I then received a letter giving me the option to leave a message on a message facility requesting a SIFU (Self-Initiated Follow up) if I think I need it. The letter made a SIFU sound like it was for those who are worriers or, dare I say, the hypochondriacs amongst us. All I want to know is, is this normal? I don’t want to Google and read endless differing accounts. I just want a person to look at my wrist and tell me whether this pain will eventually cease, but I don’t want to bother them unnecessarily as I know the NHS is stretched, and quite frankly, a fractured wrist is hardly life-threatening. Needless to say, I am just getting on with it or seeing how I go, and if need be, I will go to my local Minor Injuries unit as they seem more hands-on.

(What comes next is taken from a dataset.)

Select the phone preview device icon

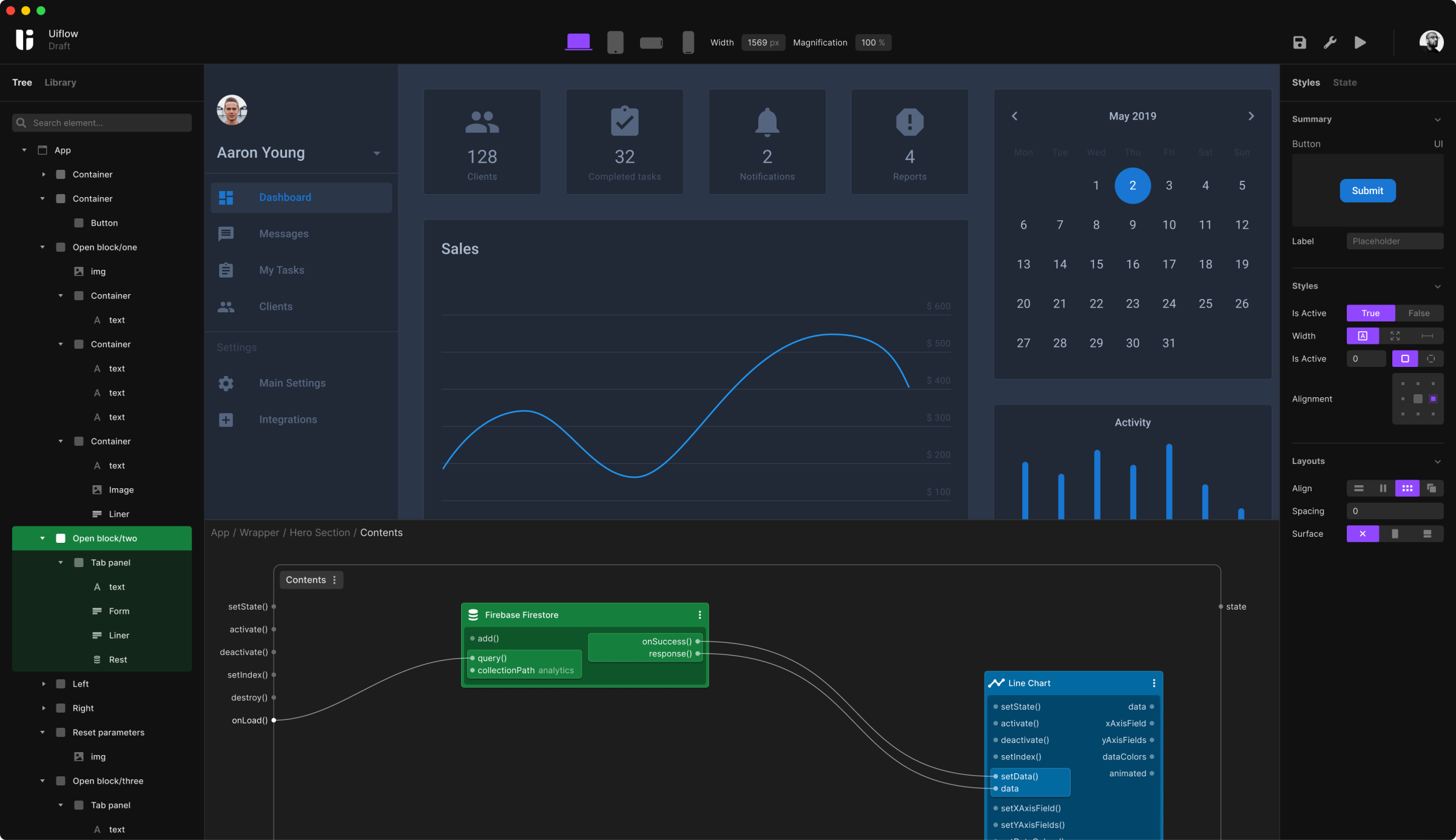pyautogui.click(x=689, y=41)
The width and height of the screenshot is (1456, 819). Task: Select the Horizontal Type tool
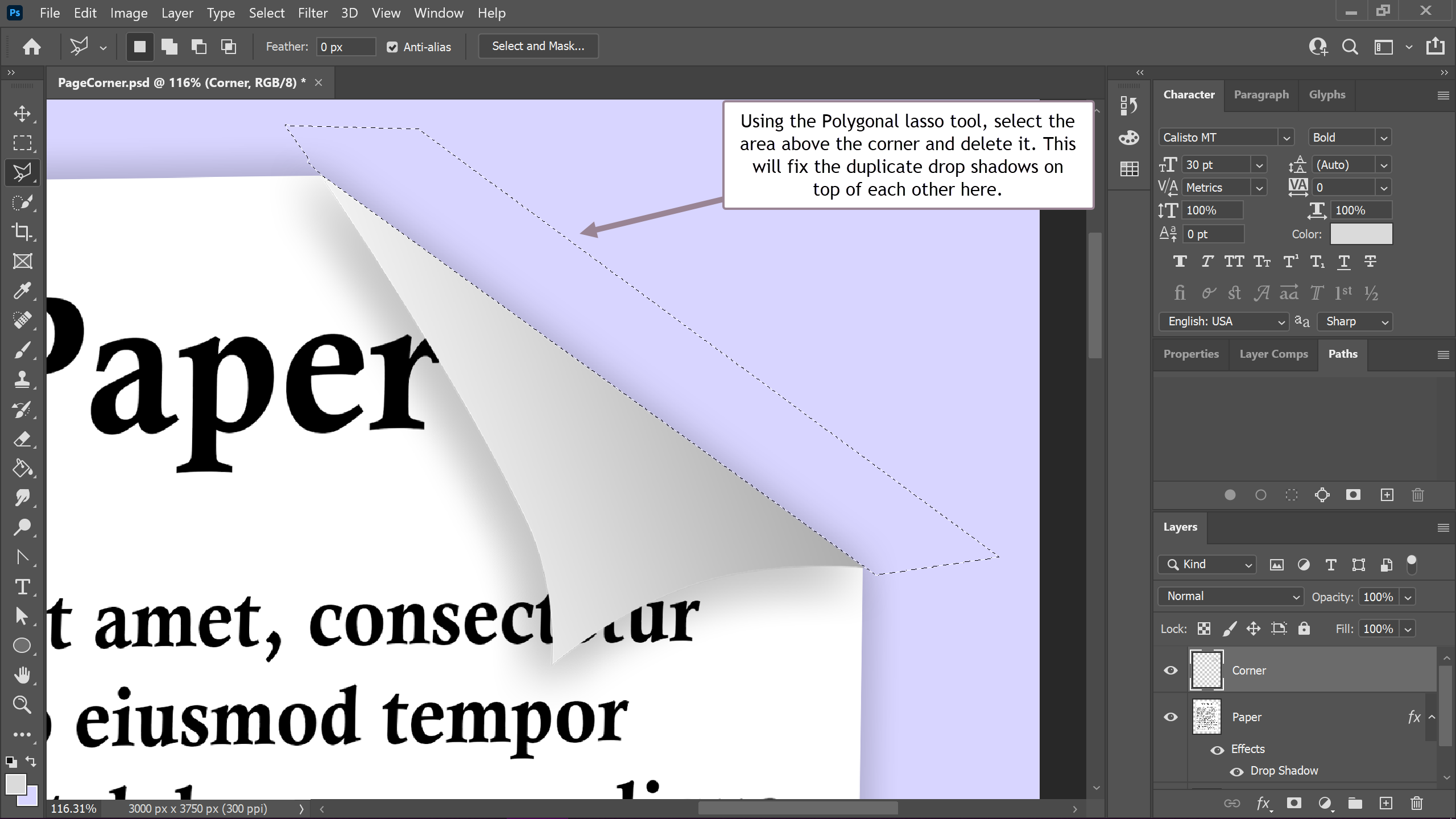(x=22, y=586)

Unsurprisingly, I understand thousands of those who can afford it are now abandoning the NHS and booking themselves in for private treatment. Is our NHS so broken? Anyway, that is a whole other debate and one that people cleverer than I have no solution to.
Back to my automation concerns. My next beef is with travel agents, or rather the lack of. They are sadly a dying breed. My husband and I want to take a trip incorporating stops at many different places. I have been Googling, asking friends etc., for any recommendations. But at the end of the day, I would just like someone to piece it together and give me an itinerary. I want to sit at a desk with a travel agent to discuss our trip and get some proper advice from the experts. I don’t want to travel to London to go to Trailfinders, who I know are brilliant, so my only option is to talk to them on the phone or via email. I want to see them and more importantly for them to see us, to see that we are active, mobile 60 and 70 somethings so don’t send us on a trip catering for those who just want to sit. We don’t just want five* accommodation and a beach holiday, we want to see the real country, meet the people, and eat authentic food.
The young are quite content with this new way of shopping, banking, and organising a holiday; human interactions do not exist, which previous generations took for granted. They won’t regret the change as they never knew how it was. Their whole lives are organised through their mobile phone. I am not saying that automation is not very helpful at times, but every now and then, I hark back to days gone by and wish for a little more face-to-face interaction.
P.S. I gather the Chinese are successfully working on robots to replace GPs.